シリアで宗派間対立が激化、一家惨殺も 国連報告
(CNN) 国連人権高等弁務官事務所(OHCHR)は11日、シリアで宗派間対立が激化し、女性や子どもを含む一家全員が武装集団に殺害された例もあると報告した。
監視団体によると、アサド前大統領の地盤だった西岸地域で先週、同氏を支持する武装集団と新たな暫定政権の部隊が衝突し、800人以上が死亡した。
OHCHRの報道担当者は、少なくとも111件の殺人が記録されたと述べ、実際はそれよりはるかに多数の死者が出たとの見方を示した。
同担当者がスイス・ジュネーブでの定例会見で語ったところによると、多くの男性が家族の目の前で射殺されたとの証言もある。アサド一族と同じイスラム教シーア派の少数派、アラウィ派の街や村が標的となった。
同担当者は西部タルトス、ラタキア、ハマの各県で、暫定政権の治安部隊に加勢する武装集団が殺戮(さつりく)を実行したようだと語った。

銃弾によって穴の開いた病院の窓ガラスを指さす男性=10日、シリア・ラタキア/Moawia Atrash/dpa/picture alliance/Getty Images
在英の人権監視団体「シリア人権ネットワーク(SNHR)」は11日、死亡した803人のうち、383人はアサド氏側の武装集団に殺害されたと述べた。このうち172人が治安部隊のメンバーで、211人が民間人だったという。

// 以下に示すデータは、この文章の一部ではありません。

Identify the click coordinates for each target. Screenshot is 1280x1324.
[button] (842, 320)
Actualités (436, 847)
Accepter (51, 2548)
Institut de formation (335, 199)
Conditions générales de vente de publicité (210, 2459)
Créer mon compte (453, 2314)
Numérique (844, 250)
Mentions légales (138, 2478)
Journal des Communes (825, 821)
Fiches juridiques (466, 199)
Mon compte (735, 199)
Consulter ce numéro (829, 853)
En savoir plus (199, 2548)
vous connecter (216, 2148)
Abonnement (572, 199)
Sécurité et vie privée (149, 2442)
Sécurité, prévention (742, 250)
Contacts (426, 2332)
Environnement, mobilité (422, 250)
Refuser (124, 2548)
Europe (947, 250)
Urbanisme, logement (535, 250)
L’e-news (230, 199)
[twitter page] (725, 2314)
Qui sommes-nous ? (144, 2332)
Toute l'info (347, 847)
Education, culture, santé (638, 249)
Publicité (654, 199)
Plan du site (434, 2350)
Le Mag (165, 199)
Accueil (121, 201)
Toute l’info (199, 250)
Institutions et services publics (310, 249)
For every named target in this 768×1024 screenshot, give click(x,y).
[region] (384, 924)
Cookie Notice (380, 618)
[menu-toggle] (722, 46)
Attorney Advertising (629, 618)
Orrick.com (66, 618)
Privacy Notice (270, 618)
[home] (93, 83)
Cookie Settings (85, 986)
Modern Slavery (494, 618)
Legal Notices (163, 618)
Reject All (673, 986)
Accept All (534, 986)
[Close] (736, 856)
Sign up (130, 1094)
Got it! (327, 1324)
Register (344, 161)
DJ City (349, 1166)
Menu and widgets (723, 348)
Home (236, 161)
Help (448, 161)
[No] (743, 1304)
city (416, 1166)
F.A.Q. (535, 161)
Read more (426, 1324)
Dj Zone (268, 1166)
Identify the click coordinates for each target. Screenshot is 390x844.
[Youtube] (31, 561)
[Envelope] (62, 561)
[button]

一方、目撃証言やCNNが確認したビデオによると、暫定政権側による野外での「処刑」や、国を「浄化」するという武装メンバーの発言もあった。
暫定政権は10日、西岸地域での治安作戦終了を発表したが、その後も断続的に衝突が報告されている。シャラア大統領はアサド旧政権の残党が宗派間の争いをあおっていると主張し、民間人殺害に関与した者の責任を追及すると表明した。暫定政権は独立調査委員会を設立し、30日以内に報告書を出すことになっている。